[gclist] Guardians

Hans Boehm boehm@hoh.mti.sgi.com
Thu, 10 Apr 1997 22:32:07 -0700

On Apr 10,  8:30pm, Carl Bruggeman wrote:
> Subject: Re: [gclist] Guardians
> --------
> > I think this is the heart of the disagreement.  Topological ordering
> > relies on the assumption that if something is accessible from the
>                 ^^^^^^^^^^^^^^^^^^^^^^^^^^^^^^^^^^^^^^^^^^^^^^^^^^^^^^^^^^^^^
> > it may be referenced, and thus should be preserved, i.e. not finalized.  A
>   ^^^^^^^^^^^^^^^^^^^^^^^^^^^^^^^^^^^^^^^^^^^^^^^^^^^^^^^^^^^^^^^^^^^
> This may indeed be a significant part of the problem.  In our system,
> a pointer chain of guardian protected objects (even a circular chain)
> that becomes inaccessible will have all of its protected objects
> placed on their respective guardian queues during the same collection.
Right.  I don't consider that desirable.  But it's also basically what Java
does.  I don't think it's a disaster, but it's suboptimal.

> > > I generally favor
> > > erring on the side of putting power in the hands of programmers rather
> > > than tying their hands to save them from themselves.
> > So do I, up to a point.  I haven't been convinced that being able to see
> > post-finalized objects (without finalizer cooperation to make them
> > again) is any more of a useful feature than being able to look at
> > storage, which I could generally do without.  If the finalizer deallocates
> > malloc'ed objects, they are THE SAME.
> Ah, another part of the problem.  Guardians do not provide
> "finalization".  They provide some useful information from the
> collector, which can among other things be used to implement
> finalization.  When an object is placed on a guardian queue (or
> queues) during a collection, the collector is informing the program
> that that the object registered with the guardian became inaccessible,
> except via a guardian pointer(s), during the collection.  After all
> guardian protected objects are placed on their respective queues, all
> of the objects reachable from these objects are traced and copied.
> Thus guarded objects and all objects reachable from them are "normal"
> after being placed on a guardian queue and guardians can implement any
> type of service, not just finalization; there are no restrictions on
> what can be done with objects retrieved from a guardian; the object
> becomes inaccessible (and its storage is reclaimed) only when there is
> no strong pointer or guardian pointer to the object.

The data
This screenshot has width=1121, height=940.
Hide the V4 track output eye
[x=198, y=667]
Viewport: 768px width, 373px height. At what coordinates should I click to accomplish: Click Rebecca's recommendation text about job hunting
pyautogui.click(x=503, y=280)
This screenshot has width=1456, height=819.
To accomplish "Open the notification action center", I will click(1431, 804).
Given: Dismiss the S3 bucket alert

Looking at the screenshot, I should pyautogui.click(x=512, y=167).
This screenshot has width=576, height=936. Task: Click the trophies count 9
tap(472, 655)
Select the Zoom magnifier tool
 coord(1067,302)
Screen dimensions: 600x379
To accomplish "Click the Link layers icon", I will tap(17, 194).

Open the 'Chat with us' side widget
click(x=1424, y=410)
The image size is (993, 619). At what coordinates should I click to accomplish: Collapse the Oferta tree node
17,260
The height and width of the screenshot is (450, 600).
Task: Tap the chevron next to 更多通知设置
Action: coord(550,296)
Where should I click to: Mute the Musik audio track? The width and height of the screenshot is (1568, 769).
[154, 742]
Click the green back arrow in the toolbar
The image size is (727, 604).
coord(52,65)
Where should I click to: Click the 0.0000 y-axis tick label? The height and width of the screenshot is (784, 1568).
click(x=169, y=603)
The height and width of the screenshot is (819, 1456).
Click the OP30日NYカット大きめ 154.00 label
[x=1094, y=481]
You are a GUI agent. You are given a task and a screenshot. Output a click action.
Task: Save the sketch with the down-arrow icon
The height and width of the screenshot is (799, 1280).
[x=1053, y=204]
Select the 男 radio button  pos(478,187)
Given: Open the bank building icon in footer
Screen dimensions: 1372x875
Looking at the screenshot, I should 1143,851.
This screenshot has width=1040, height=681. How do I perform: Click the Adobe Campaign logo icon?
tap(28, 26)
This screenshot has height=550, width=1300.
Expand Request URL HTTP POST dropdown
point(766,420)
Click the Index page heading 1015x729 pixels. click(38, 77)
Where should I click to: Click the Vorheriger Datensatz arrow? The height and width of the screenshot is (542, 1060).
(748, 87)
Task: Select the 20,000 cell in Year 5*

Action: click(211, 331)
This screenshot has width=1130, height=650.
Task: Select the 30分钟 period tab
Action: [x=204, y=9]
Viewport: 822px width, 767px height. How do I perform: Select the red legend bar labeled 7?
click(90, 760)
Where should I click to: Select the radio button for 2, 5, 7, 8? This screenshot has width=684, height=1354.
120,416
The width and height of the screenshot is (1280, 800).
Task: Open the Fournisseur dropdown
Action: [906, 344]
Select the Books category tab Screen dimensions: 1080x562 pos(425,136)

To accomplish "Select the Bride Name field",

Short task 1
In the entries, copy out every line from the one containing "Select the Books" through the end of the entries, word for word.
Short task 2
Pick up the mailing-list message about guardians where it stops and keep writing.

Task answer 1
Select the Books category tab Screen dimensions: 1080x562 pos(425,136)

To accomplish "Select the Bride Name field",

Task answer 2
I think we're splitting hairs here.  The Cedar finalization mechanism also
places objects on queues.  Conversely, in a collector like ours, a procedure is
run (outside the collector), but often its only action will be to enqueue the
object.  The question is whether an object reachable from another guarded
object should be finalized/enqueued.  I've been arguing that it shouldn't.

I wasn't careful enough to explain the last sentence.  I was not claiming that
garbage collected objects can be prematurely deallocated leaving dangling
pointers.  But I strongly suspect that the most common use for finalization in
exisiting systems is to explicitly return resources allocated from third-party
libraries (which are typically written in C or C++).  This involves a call to a
"deallocate" procedure in the third-party library.  Typically this call will
explicitly deallocate memory (and possibly do other things).  Thus subsequent
calls into the library involving the deallocated resource are likely to result
in dangling pointers.  This is the kind of dangling pointer problem you
encounter with non-topological-order finalization.
> > The default behavior should be to err on the side of safety.  In the
> > of topologically ordered finalization, you (on rare occasions) do need a
> > mechanism that corresponds to explicitly clearing pointers.  That allows
> to
> > use other orderings when you have to.  (In the version implemented in our
> I believe that this confirms that topological ordering is not always
> the correct order.  You explicitly clear pointers to change the order
> of finalization (requiring global knowledge of the dependencies on the
> part of the programmer to do so), while we advocate using multiple
> guardian queues to handle finalization dependencies.
The right ordering is the topological ordering minus some of the dependencies.
In nearly all cases, the topological ordering itself is sufficient.  The
advantages of this restriction instead of explicitly programmed ordering are:

1) At least in our collector the pointers are actually cleared, not just
ignored.  Thus you can't get the kind of dangling pointer problems I described

2) Both schemes handle the case were there are no dependencies.  Topological
ordering also handles 90% of the remainder without programmer intervention.

3) If you mess up with topological ordering you have a memory leak.  Cycles
don't get finalized, or long chains get finalized too slowly.  The collector
detects such cycles without even trying.  Thus it's trivial to warn the user.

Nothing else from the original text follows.